Is velocity the reason for the time dilation effect?

[PeterDonis]

Calling differential aging a "real" effect and time dilation not a "real" effect means that a "real" effect is caused, explained, and calculated using effects that are not "real".

No, it isn't. You are thinking of it backwards. The invariants are where all the actual physics is contained; and the invariants are also all you actually need to calculate answers. You do not need "time dilation" to either calculate or explain the actual physics.

For example, the explanation of differential aging is simple: different worldlines between the same pair of events can have different lengths. This is no more mysterious than the fact that different routes between two points on Earth can have different lengths. There is no more need to invoke "time dilation" to explain differential aging than there is a need to invoke "distance dilation" to explain why two different roads connecting the same pair of points on Earth have different lengths.

 

[FactChecker]

For example, the explanation of differential aging is simple: different worldlines between the same pair of events can have different lengths.

Ok. We have a differential length. Do the Lorentz transformations give a formula for the differential aging in terms of the differential length?

Another question I have is whether a third IRF would agree that the differential aging has the same value? It seems that if the Earth twin and the traveljng twin agree on a differential age, then a third IRF observer would disagree on the value of the differential aging. Does that complicate the statement that differential aging is frame independent?

 

[PeterDonis]

Do the Lorentz transformations give a formula for the differential aging in terms of the differential length?

You don't use Lorentz transformations to compute the length of a worldline.

whether a third IRF would agree that the differential aging has the same value?

Differential aging is an invariant. It's the same no matter what frame you use--it doesn't even have to be an inertial frame. That's what "invariant" means.

 

[Ibix]

Do the Lorentz transformations give a formula for the differential aging in terms of the differential length?

The "length" of the worldlines is the elapsed time along those worldlines (give or take a factor of $c$). The Lorentz transforms don't really come into it.

Another question I have is whether a third IRF would agree that the differential aging has the same value?

Of course - if the twins zero their clocks when they separate and compare them when they meet again, all frames had better agree what the clocks say, since it's a direct observable.

 

[Dale]

I can understand the importance of distinguishing frame independent effects from frame dependent effects. But one thing bothers me. Calling differential aging a "real" effect and time dilation not a "real" effect means that a "real" effect is caused, explained, and calculated using effects that are not "real". It seems like there could be some better terminology.

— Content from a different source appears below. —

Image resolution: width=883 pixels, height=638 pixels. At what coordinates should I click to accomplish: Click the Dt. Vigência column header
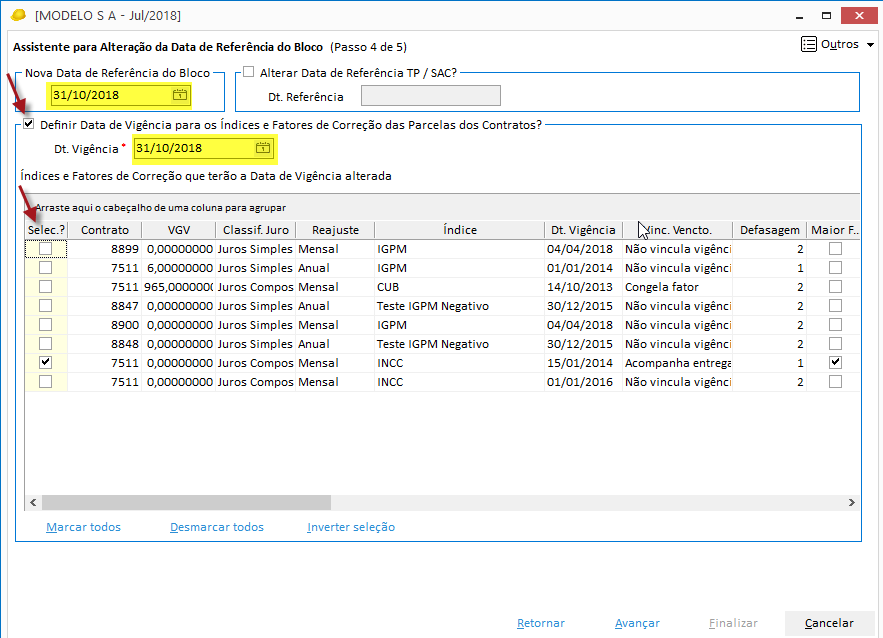pos(583,230)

Personally, I consider the word “real” to be a philosophical term which is best avoided altogether. (Except as part of the mathematical term “real number”.) One of the main differences between interpretations is what they consider to be “real” and not, so if you avoid the word “real” it will help you to write interpretation-neutral statements

 

[cianfa72]

One of the main differences between interpretations is what they consider to be “real” and not, so if you avoid the word “real” it will help you to write interpretation-neutral statements

See also this thread Is time dilation a real effect?

 

[FactChecker]

You don't use Lorentz transformations to compute the length of a worldline.


Differential aging is an invariant. It's the same no matter what frame you use--it doesn't even have to be an inertial frame. That's what "invariant" means.

Thanks! I see the difference. "Time dilation" is definitely frame dependent. "Differential aging" is a comparison between two proper times, which is not frame dependent. I was too casual (lazy?) to correctly understand the term "differential aging".

 

[Dale]

I like the term “differential aging” as it does clarify the invariant vs frame variant distinction. As far as I know, however, it is a term that is just used here on PF

 

[PeterDonis]

As far as I know, however, it is a term that is just used here on PF

Google turns up a number of papers by one E. Minguzzi which use the term, although it's not clear that their usage is the same as ours here. I have not seen the term in any textbooks or any of the classic papers in the field.

 

[Sagittarius A-Star]

Personally, I consider the word “real” to be a philosophical term which is best avoided altogether. (Except as part of the mathematical term “real number”.)

The adjective "real" can also have the meaning, that time dilation is no accident of convention.

This 'time dilation', like length contraction, is no accident of convention but a real effect. Moving clocks really do go slow. If a standard clock is taken at uniform speed $v$ through an inertial frame $S$ along a straight line from point $A$ to point $B$ and back again to $A$, the elapsed time $T_0$ indicated on the moving clock will be related to the elapsed time $T$ indicated on the clock fixed at $A$ by the Eq. (21) ...

Source:
http://www.scholarpedia.org/article/Special_relativity:_kinematics#Special_relativistic_kinematics

 

[cianfa72]

Isn't the above in post#45 just a restatement of twin paradox or "differential aging" ?

 

[PeterDonis]

The adjective "real" can also have the meaning, that time dilation is no accident of convention.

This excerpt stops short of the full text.